* START DATA SHOWN *
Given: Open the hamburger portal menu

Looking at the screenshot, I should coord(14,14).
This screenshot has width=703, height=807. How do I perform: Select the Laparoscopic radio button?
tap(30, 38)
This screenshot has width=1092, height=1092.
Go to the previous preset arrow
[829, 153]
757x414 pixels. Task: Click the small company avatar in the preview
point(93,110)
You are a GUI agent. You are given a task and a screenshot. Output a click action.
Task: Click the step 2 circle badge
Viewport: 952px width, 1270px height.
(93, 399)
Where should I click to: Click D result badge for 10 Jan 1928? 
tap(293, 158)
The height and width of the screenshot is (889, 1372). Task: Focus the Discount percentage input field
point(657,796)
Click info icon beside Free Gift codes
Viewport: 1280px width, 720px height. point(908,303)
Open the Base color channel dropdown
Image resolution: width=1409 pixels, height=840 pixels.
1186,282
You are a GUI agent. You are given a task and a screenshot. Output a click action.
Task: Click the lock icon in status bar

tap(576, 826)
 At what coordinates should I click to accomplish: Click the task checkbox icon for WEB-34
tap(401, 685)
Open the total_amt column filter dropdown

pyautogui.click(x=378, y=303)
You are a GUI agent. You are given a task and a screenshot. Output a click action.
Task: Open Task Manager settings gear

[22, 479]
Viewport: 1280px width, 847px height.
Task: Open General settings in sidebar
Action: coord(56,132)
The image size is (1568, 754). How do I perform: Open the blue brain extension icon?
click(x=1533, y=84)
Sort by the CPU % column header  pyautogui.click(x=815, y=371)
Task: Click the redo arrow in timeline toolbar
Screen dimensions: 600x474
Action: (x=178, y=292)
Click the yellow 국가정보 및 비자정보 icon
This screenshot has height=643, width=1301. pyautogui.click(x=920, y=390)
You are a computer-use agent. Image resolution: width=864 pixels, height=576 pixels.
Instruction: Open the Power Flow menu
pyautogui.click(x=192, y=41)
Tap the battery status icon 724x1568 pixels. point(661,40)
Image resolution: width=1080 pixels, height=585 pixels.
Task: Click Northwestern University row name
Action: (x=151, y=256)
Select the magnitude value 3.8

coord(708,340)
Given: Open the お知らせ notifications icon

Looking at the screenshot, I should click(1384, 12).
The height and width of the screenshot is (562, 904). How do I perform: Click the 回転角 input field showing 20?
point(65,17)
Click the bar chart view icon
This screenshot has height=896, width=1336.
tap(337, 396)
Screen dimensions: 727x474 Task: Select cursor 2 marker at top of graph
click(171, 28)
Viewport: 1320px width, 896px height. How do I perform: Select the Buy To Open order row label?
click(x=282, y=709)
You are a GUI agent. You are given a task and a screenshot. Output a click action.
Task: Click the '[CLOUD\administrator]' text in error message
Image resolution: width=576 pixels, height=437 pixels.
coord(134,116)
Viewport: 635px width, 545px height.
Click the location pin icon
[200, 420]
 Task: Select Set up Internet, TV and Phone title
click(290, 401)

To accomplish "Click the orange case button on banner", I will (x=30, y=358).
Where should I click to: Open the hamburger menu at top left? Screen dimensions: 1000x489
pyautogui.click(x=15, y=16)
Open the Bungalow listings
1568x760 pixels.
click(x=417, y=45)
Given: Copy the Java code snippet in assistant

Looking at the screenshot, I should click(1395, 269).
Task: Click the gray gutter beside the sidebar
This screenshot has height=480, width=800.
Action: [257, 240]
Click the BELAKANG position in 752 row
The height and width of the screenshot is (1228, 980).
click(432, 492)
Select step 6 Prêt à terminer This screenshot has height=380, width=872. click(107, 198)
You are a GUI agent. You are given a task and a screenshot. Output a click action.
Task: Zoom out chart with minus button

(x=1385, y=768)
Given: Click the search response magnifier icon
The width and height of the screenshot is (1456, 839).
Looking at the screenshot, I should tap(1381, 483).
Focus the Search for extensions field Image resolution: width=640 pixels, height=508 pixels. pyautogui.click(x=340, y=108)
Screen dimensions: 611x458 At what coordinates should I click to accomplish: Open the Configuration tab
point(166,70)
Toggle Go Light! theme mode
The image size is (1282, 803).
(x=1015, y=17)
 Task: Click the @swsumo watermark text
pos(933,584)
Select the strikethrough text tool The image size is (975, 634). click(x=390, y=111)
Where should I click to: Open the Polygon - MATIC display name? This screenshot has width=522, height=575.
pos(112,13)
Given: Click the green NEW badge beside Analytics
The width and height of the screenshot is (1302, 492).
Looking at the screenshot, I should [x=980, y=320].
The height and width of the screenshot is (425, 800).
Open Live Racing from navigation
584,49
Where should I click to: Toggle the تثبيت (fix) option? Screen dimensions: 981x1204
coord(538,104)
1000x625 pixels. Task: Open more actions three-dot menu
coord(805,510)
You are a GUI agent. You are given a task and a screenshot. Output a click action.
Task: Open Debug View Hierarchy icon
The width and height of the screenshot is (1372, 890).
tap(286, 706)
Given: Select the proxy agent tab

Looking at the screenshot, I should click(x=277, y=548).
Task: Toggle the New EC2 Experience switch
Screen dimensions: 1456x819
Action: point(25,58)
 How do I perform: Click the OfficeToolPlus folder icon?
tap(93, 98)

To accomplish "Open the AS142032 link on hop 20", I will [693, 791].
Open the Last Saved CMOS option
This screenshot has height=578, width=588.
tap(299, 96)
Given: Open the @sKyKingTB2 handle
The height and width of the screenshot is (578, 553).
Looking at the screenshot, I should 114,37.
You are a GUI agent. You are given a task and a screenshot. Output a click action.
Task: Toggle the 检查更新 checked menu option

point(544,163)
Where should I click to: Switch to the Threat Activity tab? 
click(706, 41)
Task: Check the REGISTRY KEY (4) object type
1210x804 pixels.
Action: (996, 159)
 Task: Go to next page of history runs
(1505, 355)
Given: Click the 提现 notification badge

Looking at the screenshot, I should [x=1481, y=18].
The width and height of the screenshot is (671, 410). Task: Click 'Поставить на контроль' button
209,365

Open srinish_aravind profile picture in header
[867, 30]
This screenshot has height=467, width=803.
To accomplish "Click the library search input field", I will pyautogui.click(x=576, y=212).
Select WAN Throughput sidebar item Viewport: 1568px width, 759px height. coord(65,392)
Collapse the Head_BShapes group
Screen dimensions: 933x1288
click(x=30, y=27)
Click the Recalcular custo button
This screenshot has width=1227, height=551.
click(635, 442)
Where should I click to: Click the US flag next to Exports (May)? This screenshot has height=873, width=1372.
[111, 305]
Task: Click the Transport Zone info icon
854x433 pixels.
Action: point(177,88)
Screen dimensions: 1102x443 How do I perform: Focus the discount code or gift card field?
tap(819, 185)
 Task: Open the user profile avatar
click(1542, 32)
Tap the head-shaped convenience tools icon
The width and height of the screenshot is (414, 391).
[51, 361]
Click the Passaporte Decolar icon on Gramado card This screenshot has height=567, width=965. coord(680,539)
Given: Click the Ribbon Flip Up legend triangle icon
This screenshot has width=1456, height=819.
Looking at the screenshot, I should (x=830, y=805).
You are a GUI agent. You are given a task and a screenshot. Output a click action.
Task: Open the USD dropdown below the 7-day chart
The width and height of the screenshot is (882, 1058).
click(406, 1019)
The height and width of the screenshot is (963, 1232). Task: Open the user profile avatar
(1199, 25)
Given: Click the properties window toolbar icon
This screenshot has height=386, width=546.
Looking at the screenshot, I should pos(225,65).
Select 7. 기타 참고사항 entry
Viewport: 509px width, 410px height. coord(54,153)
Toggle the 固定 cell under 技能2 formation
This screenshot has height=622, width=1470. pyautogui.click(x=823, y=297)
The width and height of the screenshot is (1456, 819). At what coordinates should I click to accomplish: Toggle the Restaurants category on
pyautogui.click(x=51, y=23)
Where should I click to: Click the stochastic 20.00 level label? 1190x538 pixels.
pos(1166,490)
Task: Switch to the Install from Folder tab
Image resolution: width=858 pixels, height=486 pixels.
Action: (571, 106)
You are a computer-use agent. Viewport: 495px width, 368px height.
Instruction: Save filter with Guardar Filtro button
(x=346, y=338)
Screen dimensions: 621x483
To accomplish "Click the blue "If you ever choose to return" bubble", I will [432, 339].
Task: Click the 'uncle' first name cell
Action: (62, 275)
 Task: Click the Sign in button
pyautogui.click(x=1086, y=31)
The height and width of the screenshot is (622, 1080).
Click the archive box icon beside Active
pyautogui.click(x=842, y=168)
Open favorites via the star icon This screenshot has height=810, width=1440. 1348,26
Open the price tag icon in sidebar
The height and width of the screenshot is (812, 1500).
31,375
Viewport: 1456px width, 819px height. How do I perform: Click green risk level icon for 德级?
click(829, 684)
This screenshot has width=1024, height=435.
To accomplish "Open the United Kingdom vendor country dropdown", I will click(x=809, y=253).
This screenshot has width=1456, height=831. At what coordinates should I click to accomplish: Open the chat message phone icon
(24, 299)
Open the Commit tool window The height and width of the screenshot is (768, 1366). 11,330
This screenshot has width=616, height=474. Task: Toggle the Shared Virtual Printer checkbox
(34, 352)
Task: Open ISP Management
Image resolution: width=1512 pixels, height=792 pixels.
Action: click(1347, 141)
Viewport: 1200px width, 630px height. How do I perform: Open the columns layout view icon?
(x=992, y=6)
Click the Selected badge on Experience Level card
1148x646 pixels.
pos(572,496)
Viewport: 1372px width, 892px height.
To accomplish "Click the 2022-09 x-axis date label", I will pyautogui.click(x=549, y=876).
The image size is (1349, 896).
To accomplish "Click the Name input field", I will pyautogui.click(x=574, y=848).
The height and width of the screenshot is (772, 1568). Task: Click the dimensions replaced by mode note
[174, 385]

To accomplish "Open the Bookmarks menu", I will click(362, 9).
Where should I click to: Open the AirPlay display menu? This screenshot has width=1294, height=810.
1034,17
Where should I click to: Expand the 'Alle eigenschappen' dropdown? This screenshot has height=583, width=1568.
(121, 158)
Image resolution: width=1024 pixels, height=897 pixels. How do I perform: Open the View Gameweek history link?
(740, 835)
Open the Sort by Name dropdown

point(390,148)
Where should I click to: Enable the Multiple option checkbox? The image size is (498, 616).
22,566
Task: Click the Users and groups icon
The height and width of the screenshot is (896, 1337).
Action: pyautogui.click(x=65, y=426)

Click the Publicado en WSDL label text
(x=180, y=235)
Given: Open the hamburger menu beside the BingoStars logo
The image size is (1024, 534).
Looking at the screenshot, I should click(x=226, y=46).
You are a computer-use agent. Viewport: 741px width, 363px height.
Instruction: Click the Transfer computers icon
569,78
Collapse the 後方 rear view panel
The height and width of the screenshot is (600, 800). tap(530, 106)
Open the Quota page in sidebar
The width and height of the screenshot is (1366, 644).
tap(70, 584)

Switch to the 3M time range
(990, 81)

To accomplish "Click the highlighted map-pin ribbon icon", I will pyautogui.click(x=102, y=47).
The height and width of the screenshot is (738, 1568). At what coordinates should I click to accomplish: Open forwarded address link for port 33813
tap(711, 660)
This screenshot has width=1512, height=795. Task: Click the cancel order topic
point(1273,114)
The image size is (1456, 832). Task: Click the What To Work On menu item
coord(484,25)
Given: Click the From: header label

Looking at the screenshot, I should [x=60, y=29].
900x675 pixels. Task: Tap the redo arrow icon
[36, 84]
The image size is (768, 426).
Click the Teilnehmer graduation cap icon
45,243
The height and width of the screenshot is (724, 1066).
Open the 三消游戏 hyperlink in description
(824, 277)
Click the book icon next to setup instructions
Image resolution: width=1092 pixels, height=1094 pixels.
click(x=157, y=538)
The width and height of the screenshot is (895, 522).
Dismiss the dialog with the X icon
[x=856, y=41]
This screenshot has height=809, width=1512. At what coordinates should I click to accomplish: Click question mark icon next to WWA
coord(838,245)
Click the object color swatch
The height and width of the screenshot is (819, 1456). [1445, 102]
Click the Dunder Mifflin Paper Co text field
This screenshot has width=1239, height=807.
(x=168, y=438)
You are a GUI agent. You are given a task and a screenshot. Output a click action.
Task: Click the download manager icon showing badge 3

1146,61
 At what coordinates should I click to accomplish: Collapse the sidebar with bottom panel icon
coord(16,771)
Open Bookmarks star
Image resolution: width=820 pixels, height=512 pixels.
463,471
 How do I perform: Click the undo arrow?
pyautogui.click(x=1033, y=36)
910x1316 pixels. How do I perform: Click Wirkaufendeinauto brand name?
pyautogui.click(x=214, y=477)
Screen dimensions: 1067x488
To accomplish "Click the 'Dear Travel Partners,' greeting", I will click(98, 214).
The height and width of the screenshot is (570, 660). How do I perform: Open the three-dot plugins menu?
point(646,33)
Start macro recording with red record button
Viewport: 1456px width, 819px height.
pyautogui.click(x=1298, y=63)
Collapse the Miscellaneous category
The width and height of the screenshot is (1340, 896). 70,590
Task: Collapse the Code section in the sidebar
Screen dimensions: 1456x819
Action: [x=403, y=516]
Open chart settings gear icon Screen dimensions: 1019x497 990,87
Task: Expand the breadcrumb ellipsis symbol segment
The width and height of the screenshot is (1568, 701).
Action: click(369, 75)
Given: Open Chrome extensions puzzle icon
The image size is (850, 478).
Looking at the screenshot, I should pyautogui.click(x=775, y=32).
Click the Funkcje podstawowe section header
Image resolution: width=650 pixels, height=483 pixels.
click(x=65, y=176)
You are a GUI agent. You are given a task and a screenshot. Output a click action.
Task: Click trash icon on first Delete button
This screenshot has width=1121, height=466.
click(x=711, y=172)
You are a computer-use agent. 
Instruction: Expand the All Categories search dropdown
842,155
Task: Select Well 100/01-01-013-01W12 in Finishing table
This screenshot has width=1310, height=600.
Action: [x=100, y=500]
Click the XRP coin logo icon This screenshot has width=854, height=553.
* END DATA SHOWN *
[DIRECTIONS]: Rewrite the rows starting at the line containing "will [693, 791]." and ending at the line containing "will pyautogui.click(x=576, y=212).", replacing "Threat Activity" with "Risk Activity" and keeping everything else the same. Return only those rows.

[ANSWER BELOW]:
To accomplish "Open the AS142032 link on hop 20", I will [693, 791].
Open the Last Saved CMOS option
This screenshot has height=578, width=588.
tap(299, 96)
Given: Open the @sKyKingTB2 handle
The height and width of the screenshot is (578, 553).
Looking at the screenshot, I should 114,37.
You are a GUI agent. You are given a task and a screenshot. Output a click action.
Task: Toggle the 检查更新 checked menu option

point(544,163)
Where should I click to: Switch to the Risk Activity tab? 
click(706, 41)
Task: Check the REGISTRY KEY (4) object type
1210x804 pixels.
Action: (996, 159)
 Task: Go to next page of history runs
(1505, 355)
Given: Click the 提现 notification badge

Looking at the screenshot, I should [x=1481, y=18].
The width and height of the screenshot is (671, 410). Task: Click 'Поставить на контроль' button
209,365

Open srinish_aravind profile picture in header
[867, 30]
This screenshot has height=467, width=803.
To accomplish "Click the library search input field", I will pyautogui.click(x=576, y=212).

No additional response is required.